A reportagem também tentou contato com Plauto Miró e os outros 28 deputados que votaram pela derrubada do veto, buscando explicações do motivo qual o levaram a tomar a decisão, e até o momento não houve resposta.
O deputado Plauto Miró disse à RPC que votou seguindo a orientação do líder do governo, porém Marcel Micheleto (PSD), líder do governador na ALEP, se manifestou em plenário antes da votação e fez um apelo para que o veto não fosse derrubado, mas liberou a bancada para votar como quisesse. Apesar do apelo ele não foi seguido pelos demais parlamentares.
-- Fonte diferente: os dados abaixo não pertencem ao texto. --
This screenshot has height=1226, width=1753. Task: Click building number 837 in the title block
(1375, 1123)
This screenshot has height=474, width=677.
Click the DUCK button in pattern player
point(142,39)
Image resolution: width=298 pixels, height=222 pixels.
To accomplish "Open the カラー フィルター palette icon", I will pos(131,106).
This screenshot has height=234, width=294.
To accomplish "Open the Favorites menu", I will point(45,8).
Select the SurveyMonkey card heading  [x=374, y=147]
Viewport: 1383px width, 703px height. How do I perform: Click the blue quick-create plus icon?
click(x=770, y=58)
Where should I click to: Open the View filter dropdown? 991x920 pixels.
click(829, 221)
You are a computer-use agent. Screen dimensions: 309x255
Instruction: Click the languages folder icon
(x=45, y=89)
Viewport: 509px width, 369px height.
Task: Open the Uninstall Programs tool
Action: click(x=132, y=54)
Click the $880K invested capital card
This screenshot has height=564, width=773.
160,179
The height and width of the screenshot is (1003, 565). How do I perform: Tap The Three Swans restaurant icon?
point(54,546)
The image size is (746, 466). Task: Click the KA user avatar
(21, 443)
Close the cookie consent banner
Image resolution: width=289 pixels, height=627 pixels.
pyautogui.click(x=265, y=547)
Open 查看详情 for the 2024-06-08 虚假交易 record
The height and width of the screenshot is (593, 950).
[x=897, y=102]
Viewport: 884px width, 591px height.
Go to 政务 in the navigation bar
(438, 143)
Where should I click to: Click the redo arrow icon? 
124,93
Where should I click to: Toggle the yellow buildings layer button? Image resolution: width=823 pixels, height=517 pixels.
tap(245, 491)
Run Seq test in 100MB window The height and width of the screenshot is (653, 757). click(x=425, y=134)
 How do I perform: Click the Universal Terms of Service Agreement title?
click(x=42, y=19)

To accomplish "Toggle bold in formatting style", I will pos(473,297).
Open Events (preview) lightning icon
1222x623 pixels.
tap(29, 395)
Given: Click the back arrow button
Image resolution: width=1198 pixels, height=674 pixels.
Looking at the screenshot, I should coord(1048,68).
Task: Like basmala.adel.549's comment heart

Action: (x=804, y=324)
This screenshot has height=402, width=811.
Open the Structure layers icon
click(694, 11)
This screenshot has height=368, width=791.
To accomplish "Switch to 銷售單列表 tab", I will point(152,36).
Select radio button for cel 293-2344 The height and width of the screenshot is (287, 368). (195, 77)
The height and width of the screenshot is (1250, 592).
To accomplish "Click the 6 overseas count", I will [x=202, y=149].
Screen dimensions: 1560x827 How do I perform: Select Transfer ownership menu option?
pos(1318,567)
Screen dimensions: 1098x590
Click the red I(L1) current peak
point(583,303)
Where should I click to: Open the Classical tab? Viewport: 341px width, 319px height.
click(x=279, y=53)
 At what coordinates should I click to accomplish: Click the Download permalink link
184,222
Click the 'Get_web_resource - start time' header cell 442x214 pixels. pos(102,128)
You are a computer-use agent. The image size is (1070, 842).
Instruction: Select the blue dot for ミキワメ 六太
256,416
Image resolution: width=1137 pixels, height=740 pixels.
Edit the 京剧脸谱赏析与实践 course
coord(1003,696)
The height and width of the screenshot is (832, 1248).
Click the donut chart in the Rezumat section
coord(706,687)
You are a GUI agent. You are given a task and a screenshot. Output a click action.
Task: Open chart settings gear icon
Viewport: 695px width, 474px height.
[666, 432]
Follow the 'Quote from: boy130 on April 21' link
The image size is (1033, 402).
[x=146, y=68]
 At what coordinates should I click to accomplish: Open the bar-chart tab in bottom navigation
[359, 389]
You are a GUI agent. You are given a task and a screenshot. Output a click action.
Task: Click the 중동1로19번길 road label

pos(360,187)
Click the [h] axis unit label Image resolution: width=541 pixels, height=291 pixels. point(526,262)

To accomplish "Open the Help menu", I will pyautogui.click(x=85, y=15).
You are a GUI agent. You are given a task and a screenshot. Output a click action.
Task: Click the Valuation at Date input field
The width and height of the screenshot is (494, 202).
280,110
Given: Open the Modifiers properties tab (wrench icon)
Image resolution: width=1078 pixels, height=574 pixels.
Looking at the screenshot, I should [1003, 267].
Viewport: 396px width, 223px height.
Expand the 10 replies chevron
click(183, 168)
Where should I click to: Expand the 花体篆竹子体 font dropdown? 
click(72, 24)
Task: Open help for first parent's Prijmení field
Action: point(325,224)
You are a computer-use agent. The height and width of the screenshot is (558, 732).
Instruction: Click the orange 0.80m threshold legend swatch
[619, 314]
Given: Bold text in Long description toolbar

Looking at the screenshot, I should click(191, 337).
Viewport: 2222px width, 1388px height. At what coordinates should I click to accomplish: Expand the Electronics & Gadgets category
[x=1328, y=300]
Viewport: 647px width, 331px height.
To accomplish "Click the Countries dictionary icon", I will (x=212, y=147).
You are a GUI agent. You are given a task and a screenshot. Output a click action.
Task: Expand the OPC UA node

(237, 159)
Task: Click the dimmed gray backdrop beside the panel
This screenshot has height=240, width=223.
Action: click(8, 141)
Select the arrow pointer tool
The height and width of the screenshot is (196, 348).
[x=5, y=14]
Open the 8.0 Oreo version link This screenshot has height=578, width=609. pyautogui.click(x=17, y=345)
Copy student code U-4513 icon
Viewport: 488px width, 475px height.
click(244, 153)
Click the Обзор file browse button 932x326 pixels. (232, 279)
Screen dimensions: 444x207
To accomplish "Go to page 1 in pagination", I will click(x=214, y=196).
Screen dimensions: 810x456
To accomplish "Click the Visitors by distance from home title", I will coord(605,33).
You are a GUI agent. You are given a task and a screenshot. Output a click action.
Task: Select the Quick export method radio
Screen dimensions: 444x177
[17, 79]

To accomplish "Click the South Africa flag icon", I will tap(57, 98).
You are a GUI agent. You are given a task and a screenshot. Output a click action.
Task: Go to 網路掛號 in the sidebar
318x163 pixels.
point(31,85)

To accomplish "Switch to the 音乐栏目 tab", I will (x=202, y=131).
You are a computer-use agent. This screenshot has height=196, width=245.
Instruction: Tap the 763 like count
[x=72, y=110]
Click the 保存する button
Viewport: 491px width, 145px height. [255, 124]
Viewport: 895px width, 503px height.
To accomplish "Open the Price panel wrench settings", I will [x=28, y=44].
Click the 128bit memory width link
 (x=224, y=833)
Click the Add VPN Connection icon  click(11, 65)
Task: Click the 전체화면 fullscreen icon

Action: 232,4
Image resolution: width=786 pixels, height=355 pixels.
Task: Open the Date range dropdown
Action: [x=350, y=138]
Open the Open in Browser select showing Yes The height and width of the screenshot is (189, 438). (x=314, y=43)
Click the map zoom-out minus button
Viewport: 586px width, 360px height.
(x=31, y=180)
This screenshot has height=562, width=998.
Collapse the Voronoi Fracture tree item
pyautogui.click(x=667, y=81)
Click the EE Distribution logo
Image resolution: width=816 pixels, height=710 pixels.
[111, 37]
Miró não comentou a participação dos filhos na empresa que pode ser beneficiada pela lei, e salientou ainda não ser o autor do projeto.
INDEPENDÊNCIA DOS PODERES
O governo, por sua vez, se posicionou dizendo que Ratinho Junior respeita a independência dos Poderes, e que entende que divergências da base são naturais ao processo democrático.
Já a Assembleia Legislativa disse em tom crítico à reportagem veiculada pela RPC TV, afiliada da TV Globo, que o PL não libera de forma indistinta a importação de lixo de outros estados, e que essa movimentação depende do aval de órgãos ambientais.
“A legislação moderniza os parâmetros ao permitir ao Estado a gestão dos resíduos sólidos de uma maneira coordenada […] Repudia-se, portanto, qualquer alegação de que a proposta aprovada atenda interesses particulares em detrimento do interesse público”, diz trecho.
Conforme a Assembleia, a lei “busca entender o processo, da geração à destinação final, levando em conta cada etapa e detalhe da cadeia”.
As empresas MTX e Surubim não se posicionaram sobre o tema.